Movie Review by EDF
Starring: Eminem, Kim Basinger, Brittany Murphy, Mekhi Phifer, Eugene Byrd
Director: Curtis Hanson
Okay, let’s get a couple of things straight about this movie before normal reviewing services are resumed. This is not an Eminem semi-autobiographical movie even though the movie spans a week in the life of an up and coming rapper, Jimmy ‘Rabbit’ Smith. The script itself was written before Eminem was even approached for the part of Jimmy.
Through situations beyond his control, Jimmy has no choice but to move back in with his mother Stephanie (Kim Basinger) at her trailer park home. She is seeing someone who is using her but Jimmy is not as easily fooled. Jimmy pays more attention to his little sister, Lilly, than his own mother does. Trying to make a break from his dead end life, he enters a rap competition at a local club run by one of his friends, Future (Mekhi Phifer). Rappers do battle by rapping insults to a time limit at their opponent and the audience judge the contestants. Unfortunately, Jimmy’s nerves seems to have gotten the best of him and he throws up before he gets on stage and then refuses to rap when it’s his turn. Future, sensing what Jimmy is capable of, won’t give up on him and books him in on the following week’s competition.

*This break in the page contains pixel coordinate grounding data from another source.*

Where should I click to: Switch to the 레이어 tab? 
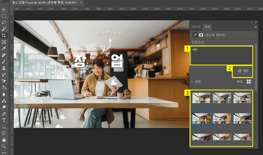[x=196, y=27]
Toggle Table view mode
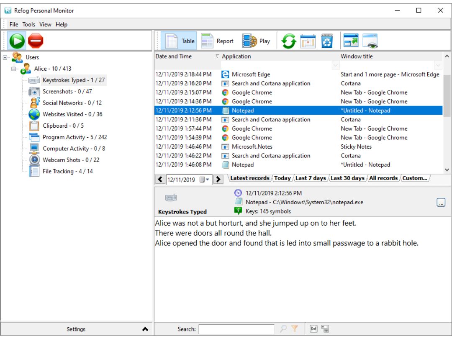The height and width of the screenshot is (339, 452). pyautogui.click(x=179, y=41)
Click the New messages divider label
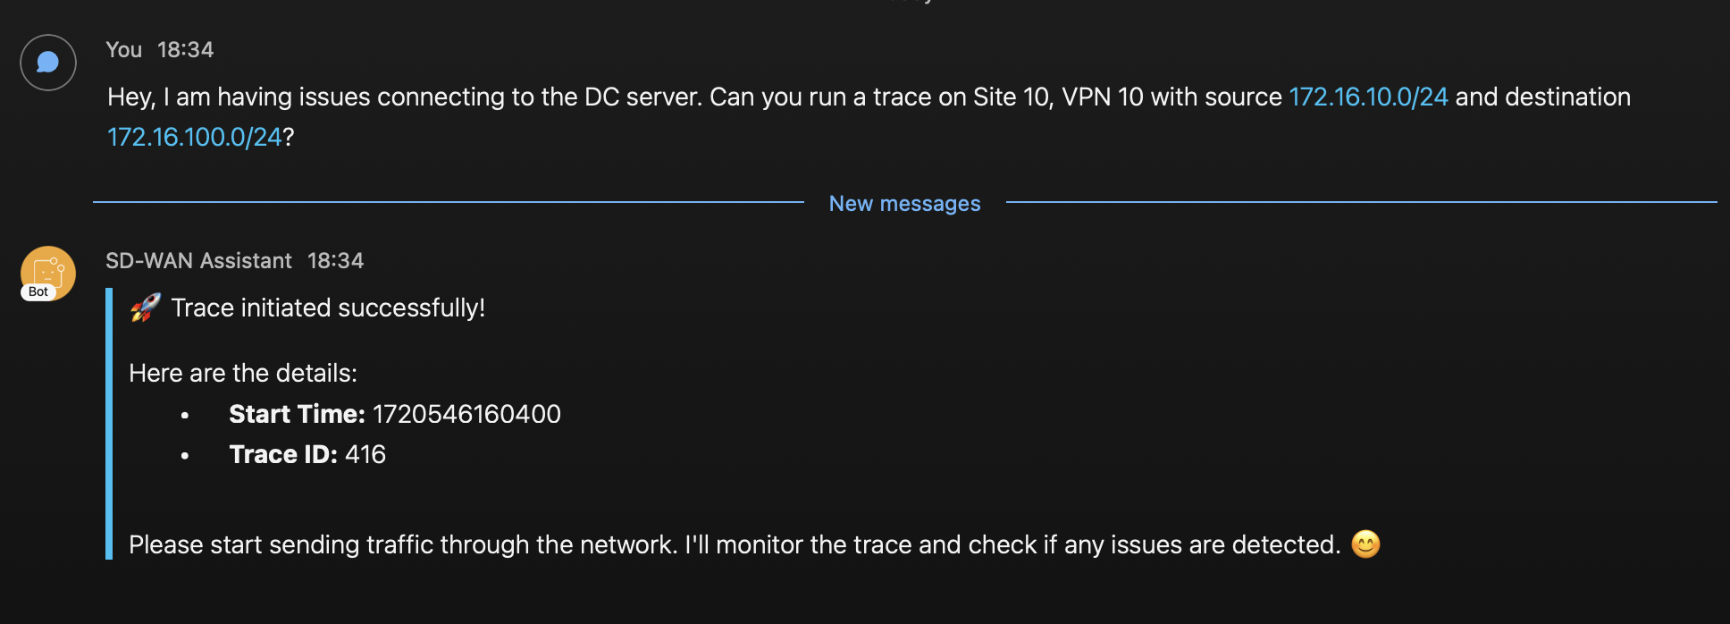This screenshot has width=1730, height=624. pyautogui.click(x=904, y=204)
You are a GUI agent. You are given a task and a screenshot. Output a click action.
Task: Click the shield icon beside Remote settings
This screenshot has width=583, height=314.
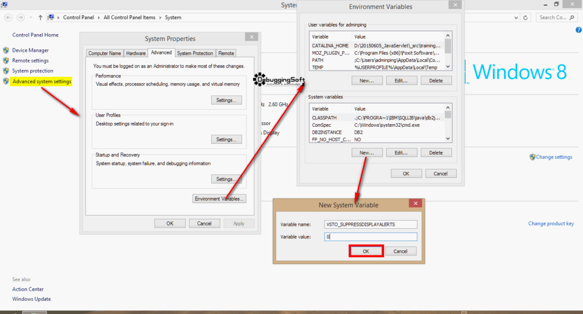coord(6,60)
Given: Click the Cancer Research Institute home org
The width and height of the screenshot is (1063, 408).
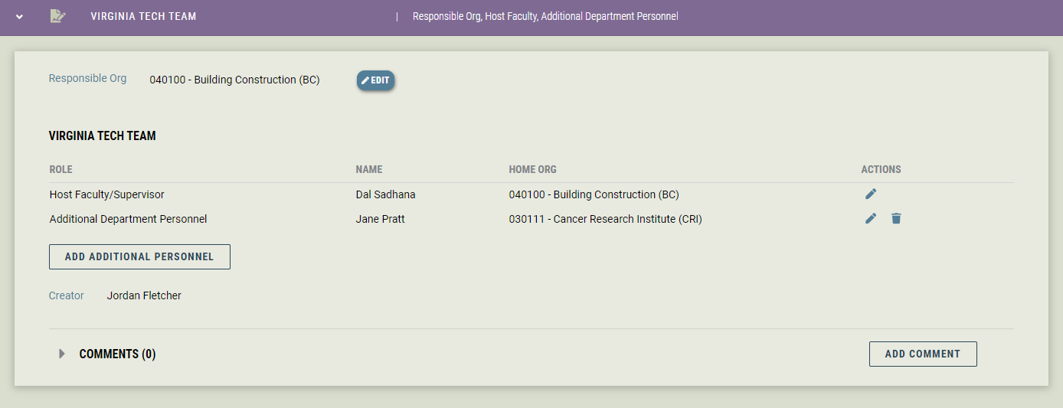Looking at the screenshot, I should click(x=606, y=219).
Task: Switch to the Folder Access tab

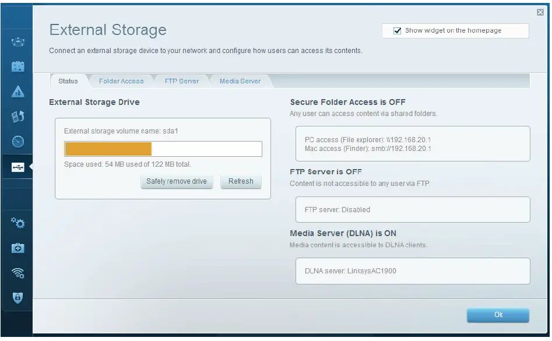Action: pyautogui.click(x=121, y=81)
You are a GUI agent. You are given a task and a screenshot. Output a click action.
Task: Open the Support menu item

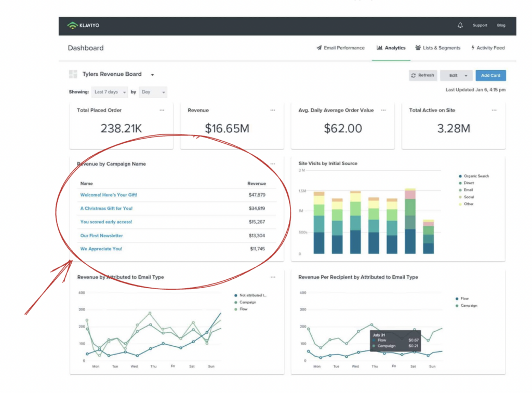(480, 25)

In the meantime, Jimmy’s mother buys her son a run down car for his up-coming birthday and Jimmy promptly fixes the car and cruises around 8 Mile, the border between Detroit’s rich and poor, with his crew. By day, Jimmy works in a steel factory where the foreman constantly gives Jimmy grief as he sees him never amounting to anything. Jimmy also meets the new recruit there, the trashy Alex (Brittany Murphy) and they hook up.
While Jimmy and his crew are cruising the streets, they get in a bit of a hassle with the local gang who view themselves as the whole package, with the right clothes, cars and women. An incident puts Jimmy on their hit list but unlike most other Hollywood movies set in the hood, guns play a minor role here and Jimmy gets beaten up. Jimmy only feels the time is right to prove himself when he realises that he will be facing one of the gang members in the next rap competition.
Through Curtis Hanson’s careful direction and a bit of input from Eminem, 8 MILE hits the heart and soul as to what rap is all about. When executed properly, rap is a verbal art form and when Eminem lets loose, the audience already knows what he is capable of and you have a sense of watching a master at work. Follow his words and you end up laughing along to his funny and sometimes vicious rhymes. It would come as a shock to anyone watching 8 MILE that Hanson is not a fan of rap music, nevertheless 8 MILE has been directed with a lot of affection.